Thanks! How did you place the jars? Around the perimeter of the yard? Small holes in lids?


----------



## Robert1950 (Jan 21, 2006)

I hope the ammonia or citrus tricks work. When I was in a house, we never had a problem with cats, though we did have to pick up after this guy.  He's out west with my daughter now.


----------



## DrHook (Oct 28, 2013)

I kinda like this idea...and it wouldn't kill the cat...but it might scare the crap outta him...so you might consider this NOT to be your solution 

[video=youtube;mSQ4lyrIF3g]http://www.youtube.com/watch?v=mSQ4lyrIF3g[/video]


----------



## Milkman (Feb 2, 2006)

live trap, can of tuna.

Drive the cat to the humane society.

I had to trap quite a few. I don't appreciate having my kids sand box used for a litter box.

I have three cats. They all stay indoors.


----------



## Guest (Feb 20, 2014)

Did a little googlin'. found this.
I had to post it because I found it funny.



First of all, I did an exhaustive search of the web to figure this problem out. Second, I spent a great deal of 
money on sprays, chemicals, and spices to stop this from occurring. Let us do a little background shall we? 
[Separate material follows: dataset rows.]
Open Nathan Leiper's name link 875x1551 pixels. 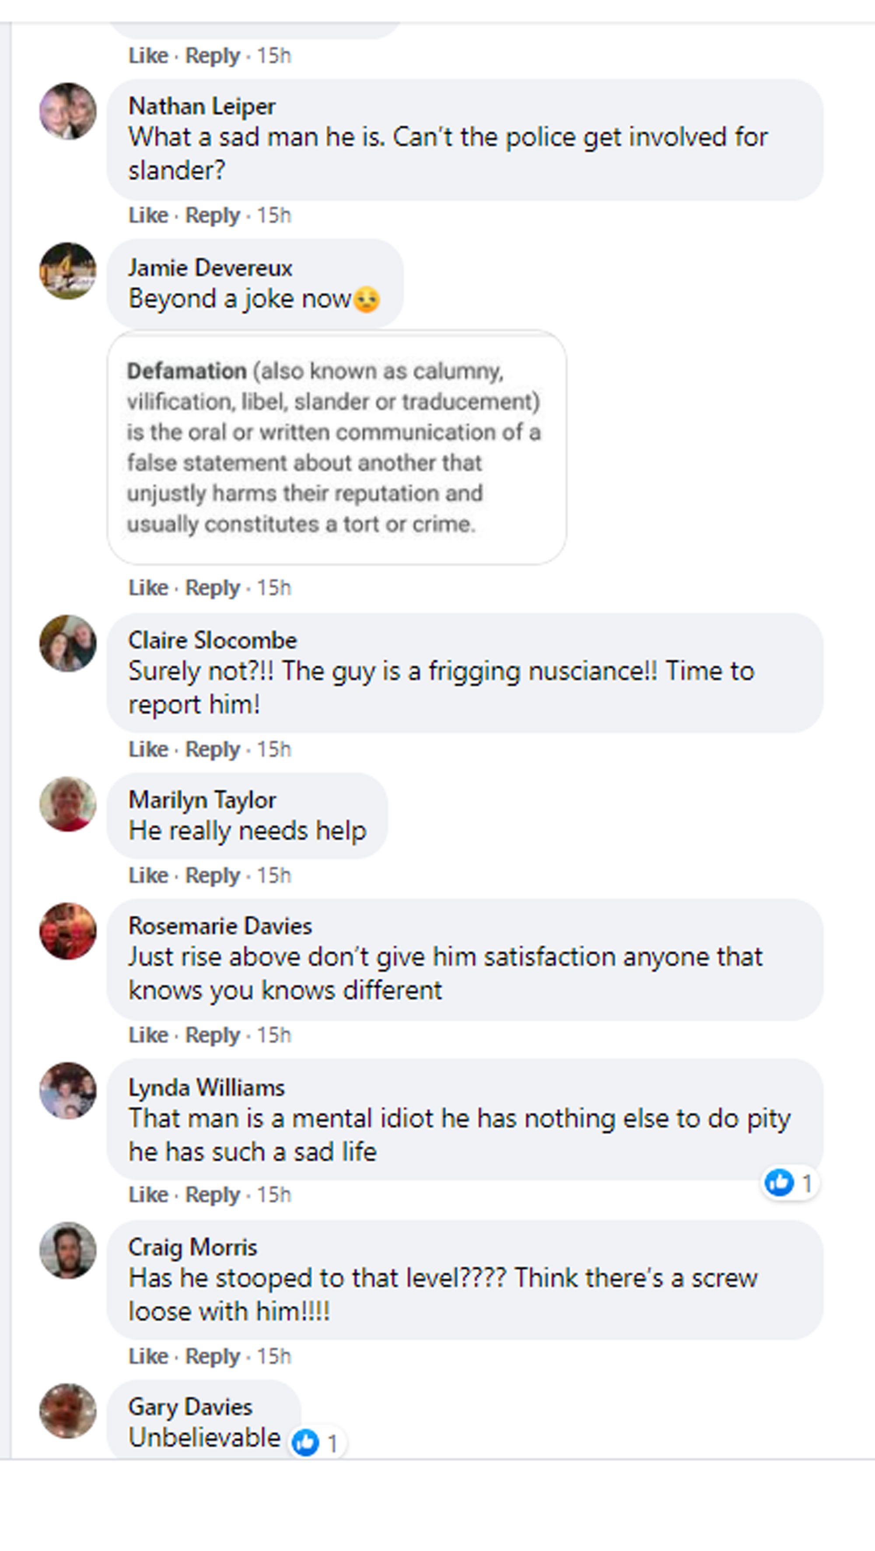coord(202,107)
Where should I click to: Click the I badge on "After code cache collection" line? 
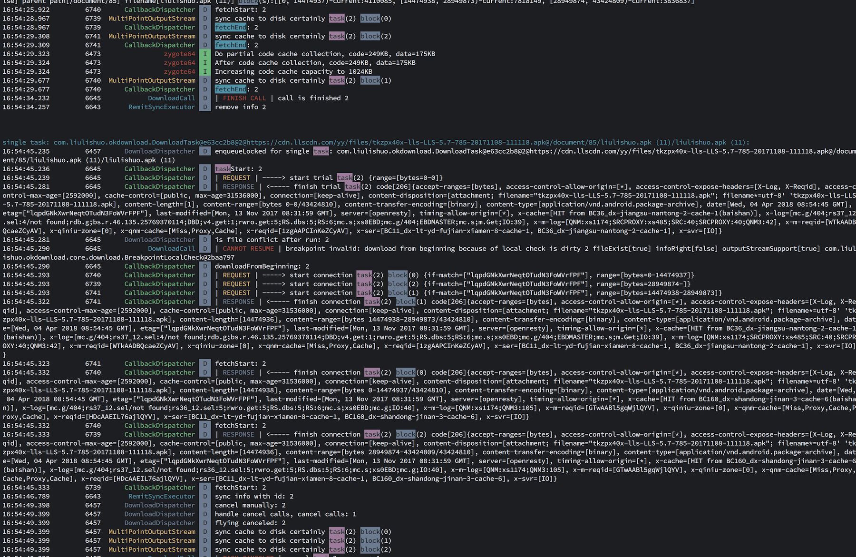pyautogui.click(x=204, y=63)
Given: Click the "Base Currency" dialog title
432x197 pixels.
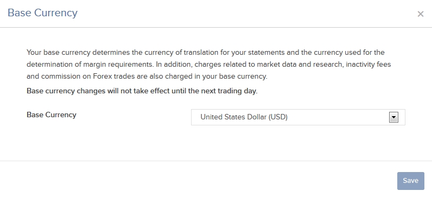Looking at the screenshot, I should pos(43,13).
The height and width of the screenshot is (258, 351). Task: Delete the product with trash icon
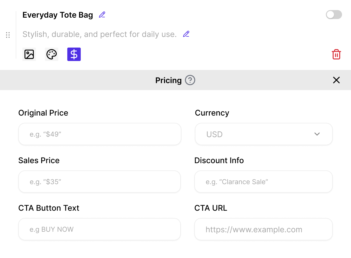[x=336, y=54]
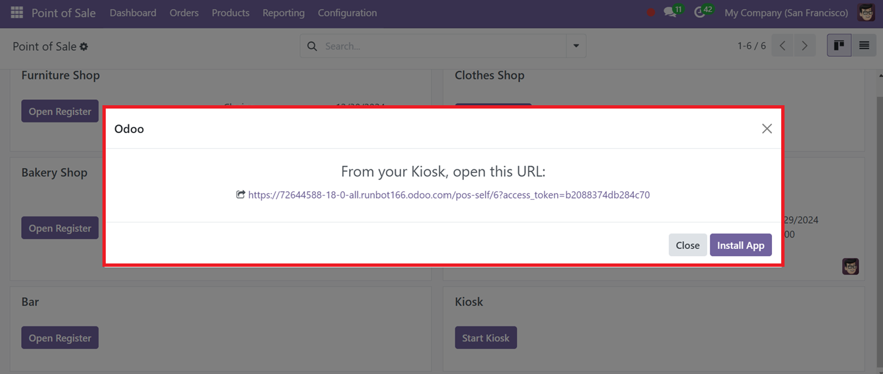Open the Configuration menu
Screen dimensions: 883x374
coord(348,13)
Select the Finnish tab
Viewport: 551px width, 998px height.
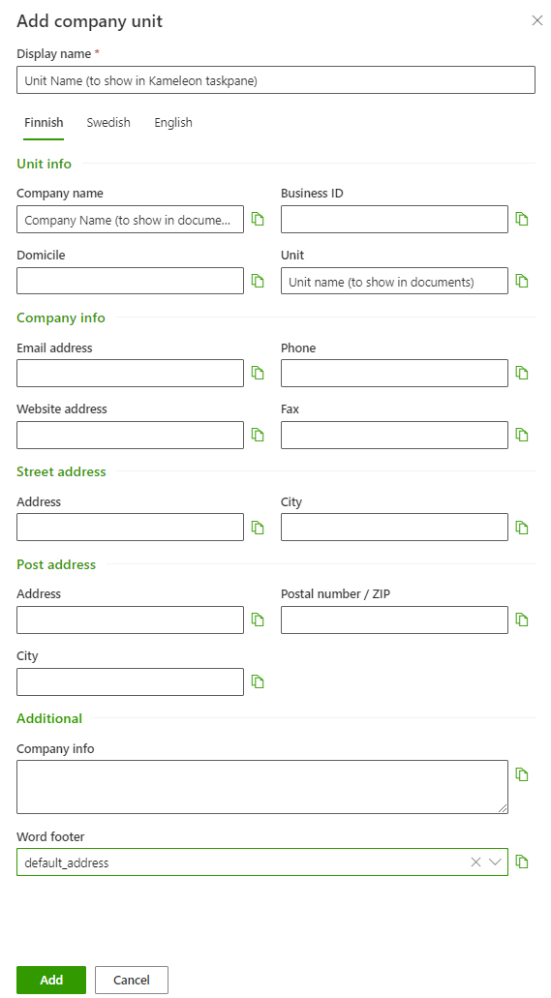(x=44, y=122)
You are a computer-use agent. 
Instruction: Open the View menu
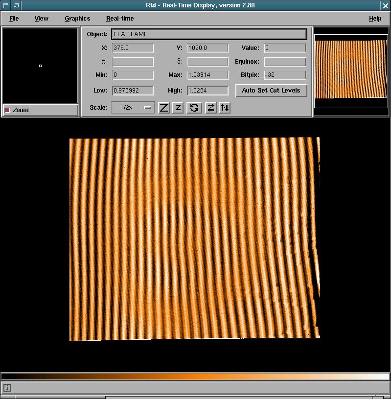point(41,19)
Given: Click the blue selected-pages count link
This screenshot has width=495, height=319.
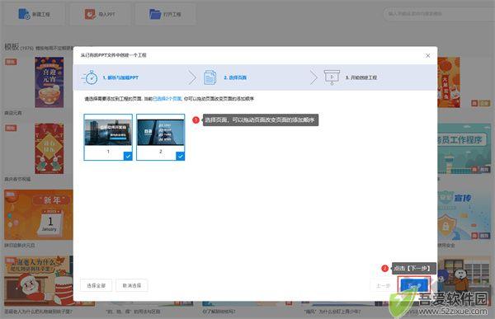Looking at the screenshot, I should 167,99.
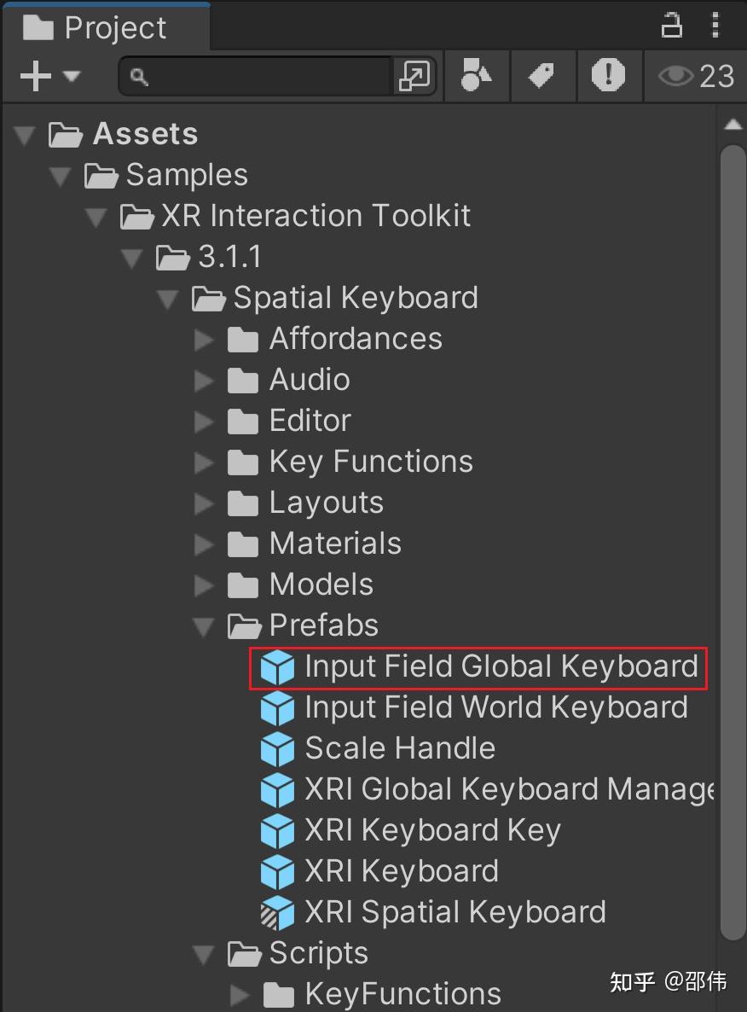Open the three-dot options menu

716,25
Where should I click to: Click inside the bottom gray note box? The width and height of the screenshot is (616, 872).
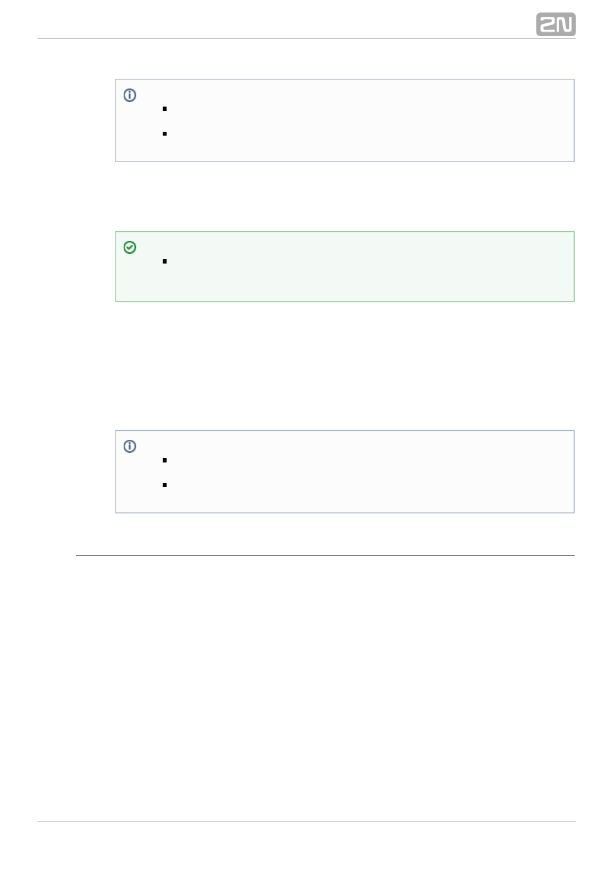click(x=345, y=472)
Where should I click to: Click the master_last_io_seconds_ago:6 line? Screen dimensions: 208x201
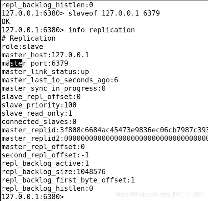click(60, 80)

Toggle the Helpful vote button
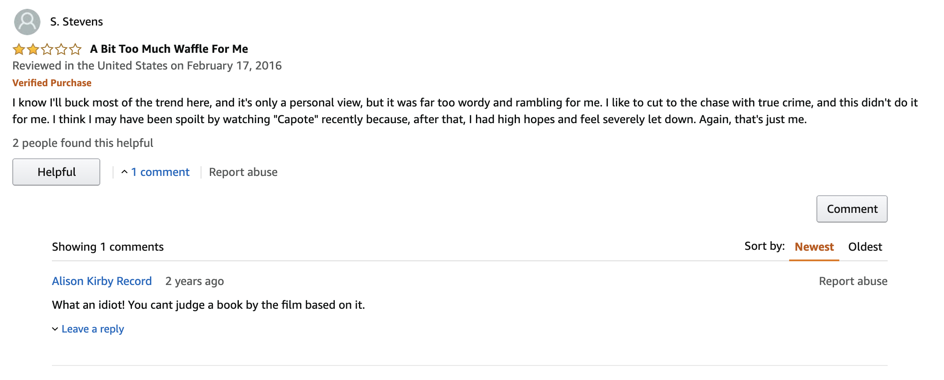[56, 172]
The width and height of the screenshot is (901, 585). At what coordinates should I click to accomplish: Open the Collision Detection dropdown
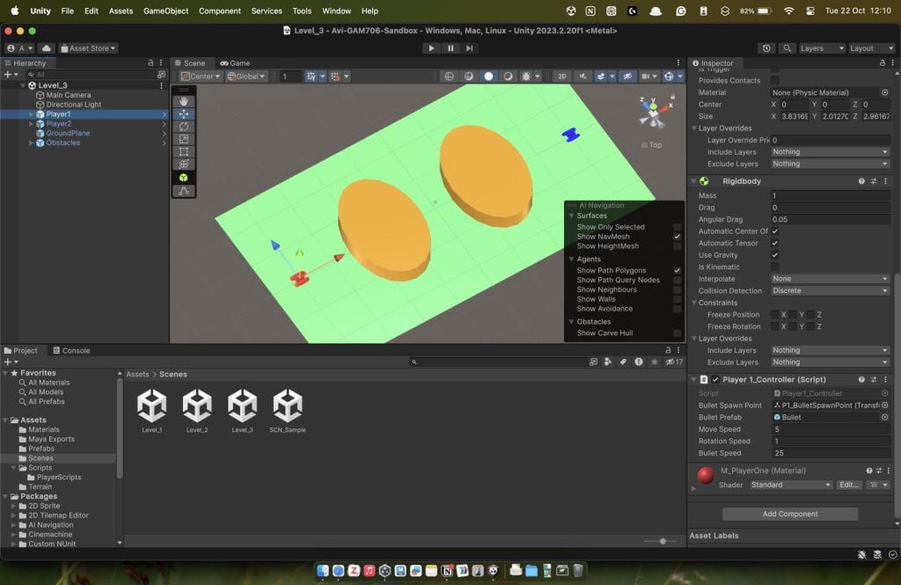(830, 291)
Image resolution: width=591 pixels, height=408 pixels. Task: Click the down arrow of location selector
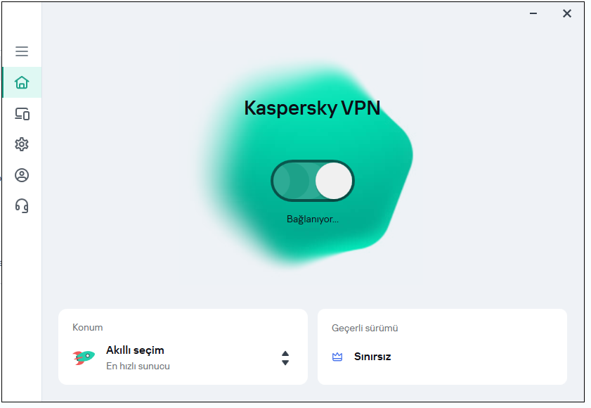click(285, 363)
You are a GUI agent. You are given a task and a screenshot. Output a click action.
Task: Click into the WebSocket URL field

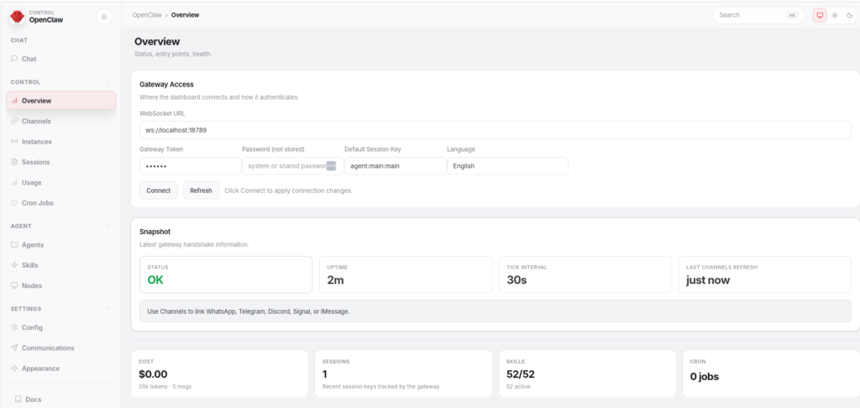[x=495, y=130]
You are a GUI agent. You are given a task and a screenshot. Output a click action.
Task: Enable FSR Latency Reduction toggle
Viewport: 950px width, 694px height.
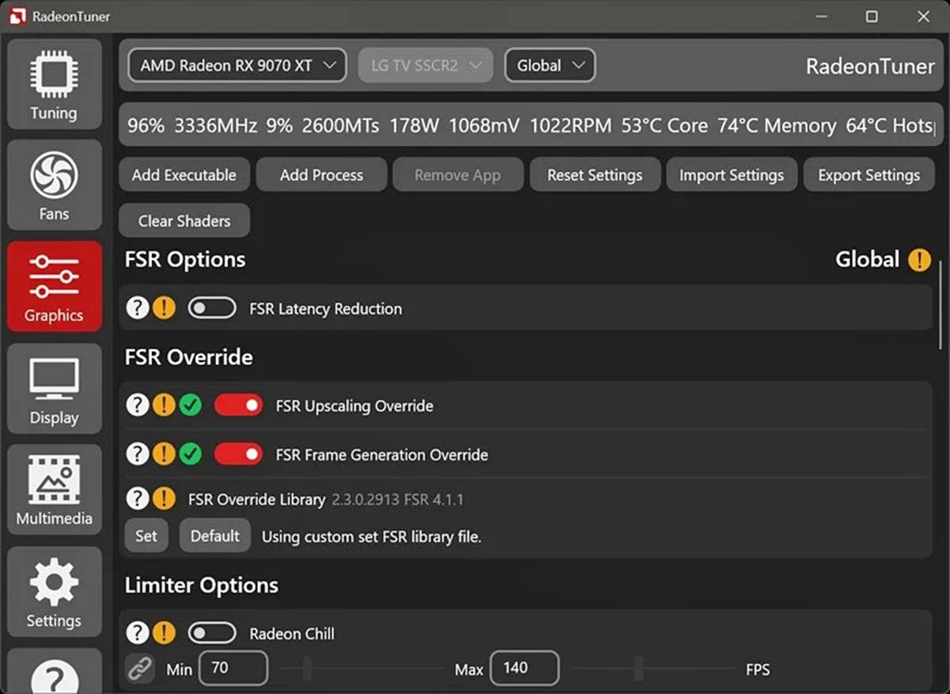click(211, 308)
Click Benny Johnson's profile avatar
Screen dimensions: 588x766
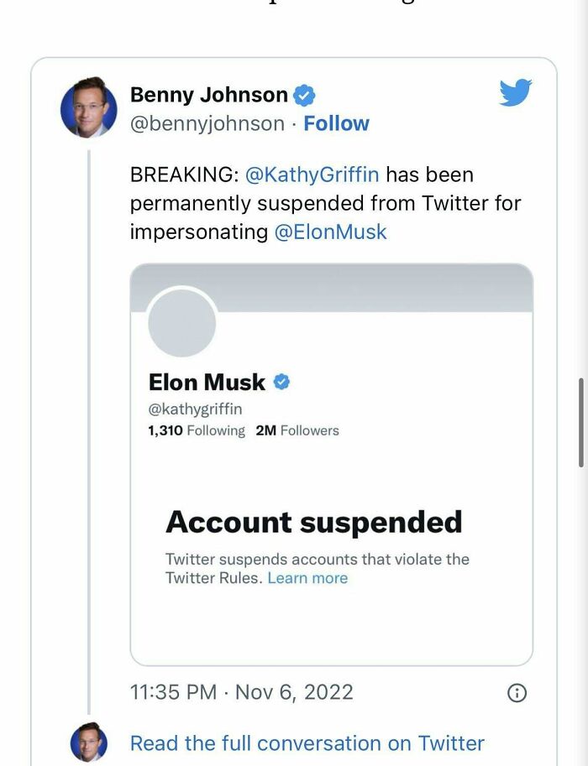point(88,109)
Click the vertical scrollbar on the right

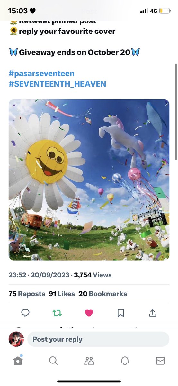point(176,111)
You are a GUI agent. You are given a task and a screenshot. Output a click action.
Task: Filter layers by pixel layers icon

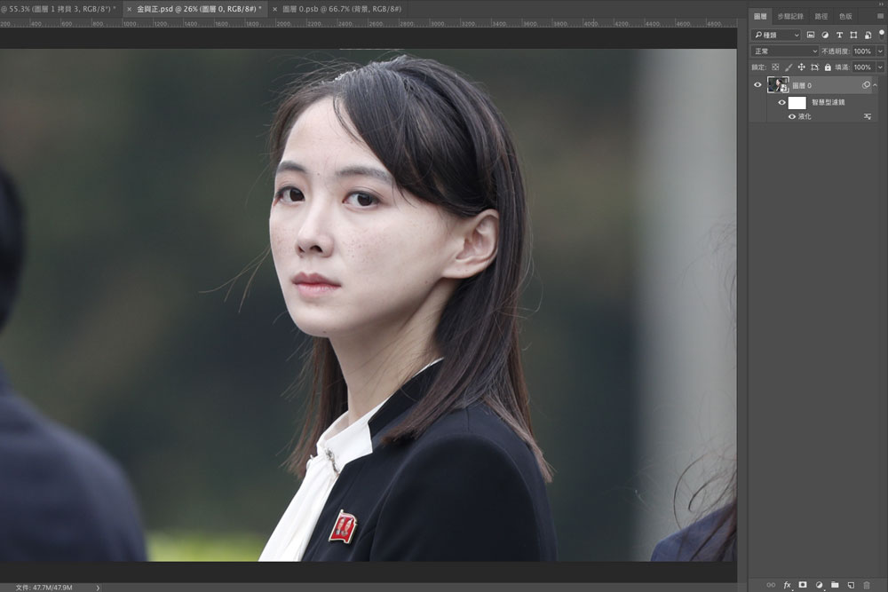811,35
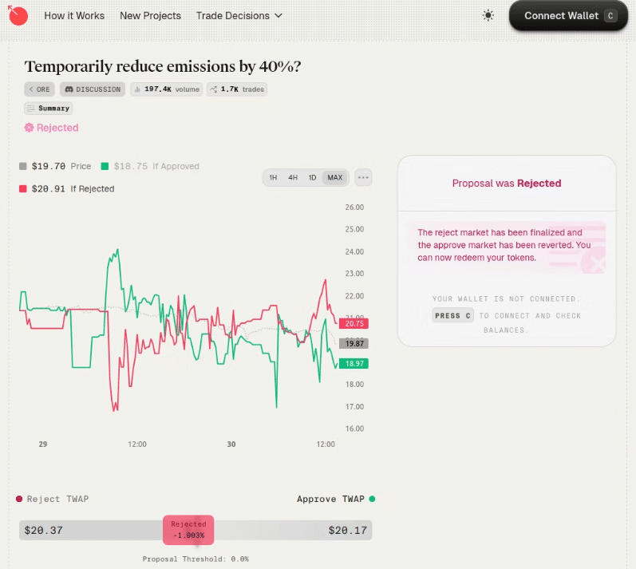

My neighbor decided about 5-6 years ago to bring home a female kitten. This kitten grew and started going 
into heat so instead of getting the cat spayed, she just kicked it out. She replaced the female with a male 
kitten that eventually grew and started spraying the house so she kicked that cat out also. Male and female 
hump, have a litter of kittens and then there was 7 cats. One of the offspring impregnated mother cat and 7 
cats became a family of 13 cats some obviously inbred. A few got hit, and a few got pregnant, but somehow 
the number stays around 12-13 cats. We live in the suburbs in a really clean and quiet community so at midnight, 
when cats start fighting, it scares the s**t out of people because we can leave our windows open without 
fear of burglars and/or rapists. Anyhow, over the past several years, the cats have inbred so much that one 
actually has an undeveloped twin stuck on it's back. That's the history of where we are at now. 

I made hundreds if not thousands of inquiries both on the net and over the phone to seek guidance on alleviating 
this problem to no avail. I see hundreds of blogs and websites that seem to promote just accepting the cat 
problem or whatever. I even see suggestions like: "Put out a litter box for them to poop in", or spend $200 on 
automated sprinklers, etc. I don't think so. 

My kids play in the back yard and every other day, one of the freak cats from next door poops under the wooden 
swingset (stones). I paid almost $6,000 to have my front and side yard landscaped professionally and the freak 
cats from next door keep pooping in the mulch. 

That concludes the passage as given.